Les événements d'audit représentent les actions pouvant faire l'objet d'un audit sur un système. Les événements d'audit sont répertoriés dans le fichier /etc/security/audit_event. Chaque événement d'audit est connecté à un appel système ou une commande utilisateur et est affecté à une ou plusieurs classes d'audit. Pour obtenir une description du format du fichier audit_event, reportez-vous à la page de manuel audit_event(4).
Par exemple, l'événement d'audit AUE_EXECVE soumet à l'audit l'appel système execve(). La commande auditrecord -e execve affiche cette entrée :
# auditrecord -e execve execve system call execve See execve(2) event ID 23 AUE_EXECVE class ps,ex (0x0000000040100000) header path [attribute] omitted on error [exec_arguments] output if argv policy is set [exec_environment] output if arge policy is set subject [use_of_privilege] return
Lorsque vous présélectionnez la classe d'audit ps ou ex, chaque appel système execve() est enregistré dans la file d'attente de l'audit.
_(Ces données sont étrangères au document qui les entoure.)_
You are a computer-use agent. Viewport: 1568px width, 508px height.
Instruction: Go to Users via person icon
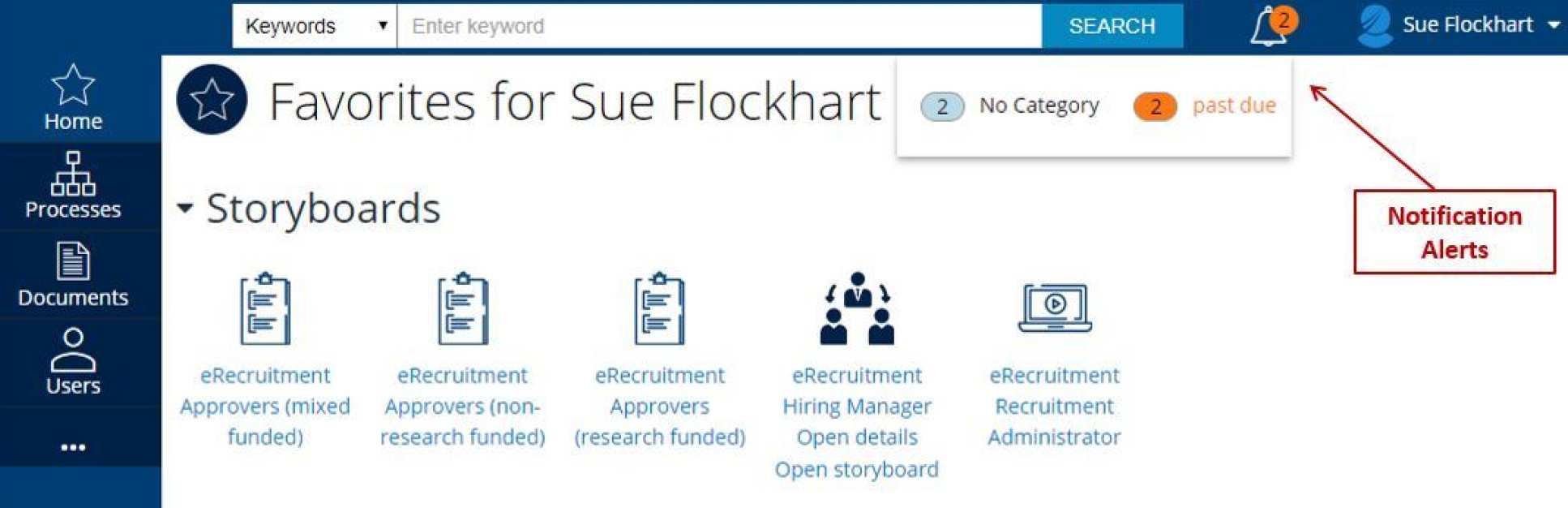(x=73, y=350)
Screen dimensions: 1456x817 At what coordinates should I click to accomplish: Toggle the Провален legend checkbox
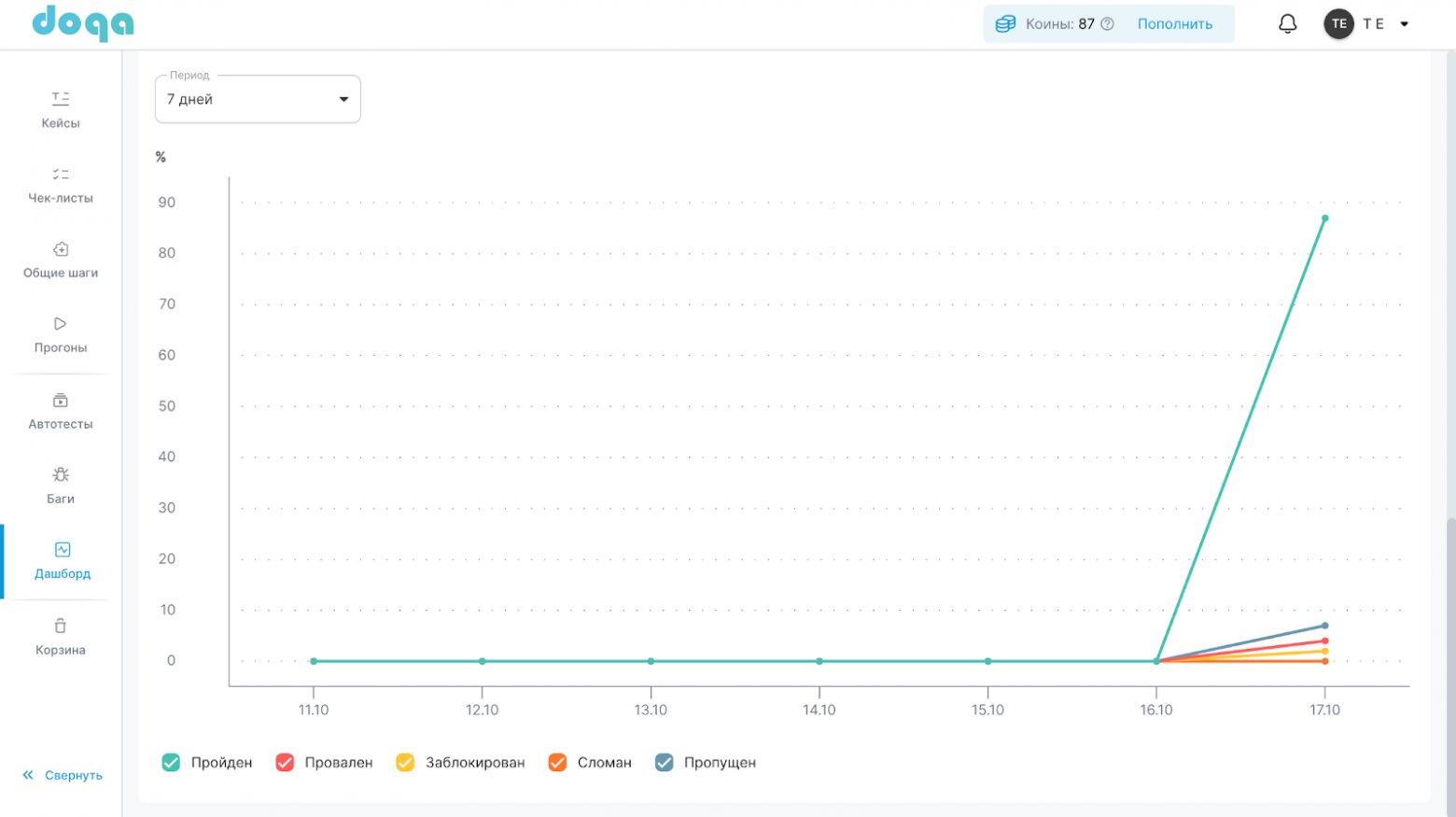[x=285, y=763]
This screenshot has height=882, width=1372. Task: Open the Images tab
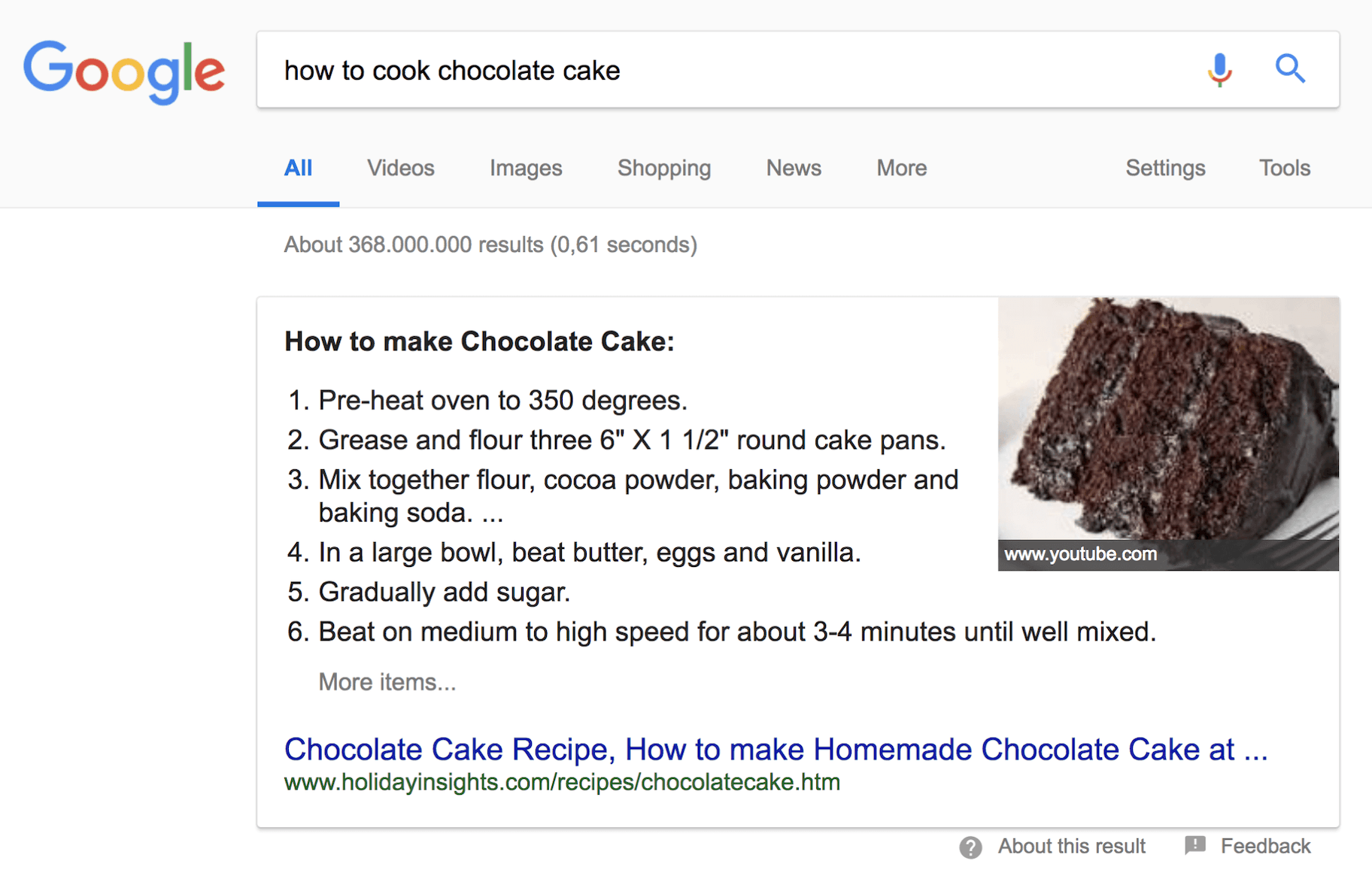pyautogui.click(x=526, y=168)
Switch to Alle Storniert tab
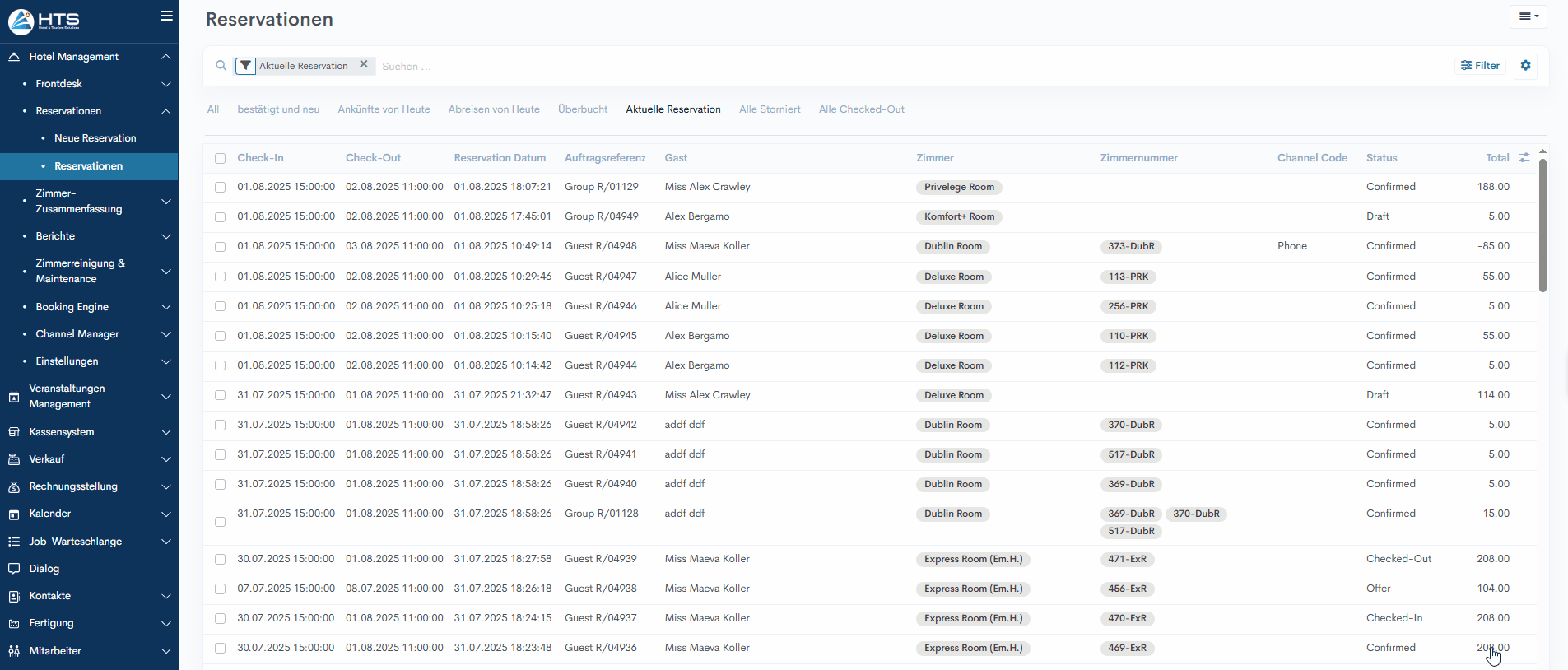 [x=769, y=109]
L'audit gère les événements attribuables etnon attribuables. La stratégie d'audit répartit les événements en événements synchrones et asynchrones, comme suit :
Evénements attribuables : événements pouvant être attribués à un utilisateur. L'appel système execve() peut être attribué à un utilisateur, de sorte qu'il est considéré comme un événement attribuable. Tous les événements attribuables sont des événements synchrones.
Evénements non attribuables : événements se produisant au niveau d'interruption du noyau ou avant l'authentification d'un utilisateur. La classe d'audit na gère les événements d'audit non attribuables. Par exemple, l'initialisation du système est un événement non attribuable. La plupart des événements non attribuables sont des événements asynchrones. Cependant, les événements non attribuables auxquels sont associés des processus, tels qu'un échec de connexion, sont des événements synchrones.
Evénements synchrones : événements associés à un processus dans le système. Les événements synchrones constituent la majorité des événements système.
Evénements asynchrones : événements associés à aucun processus, de sorte qu'aucun processus ne peut être bloqué puis réactivé ultérieurement. L'initialisation système initiale et les événements d'entrée et de sortie PROM sont des exemples d'événements asynchrones.
Outre les événements d'audit définis par le service d'audit, des événements d'audit peuvent également être générés par des applications tierces. Les numéros d'événements d'audit compris entre 32768 et 65535 sont disponibles pour les applications tierces. Les fournisseurs doivent contacter leur représentant Oracle Solaris pour réserver des numéros d'événements et obtenir l'accès aux interfaces d'audit.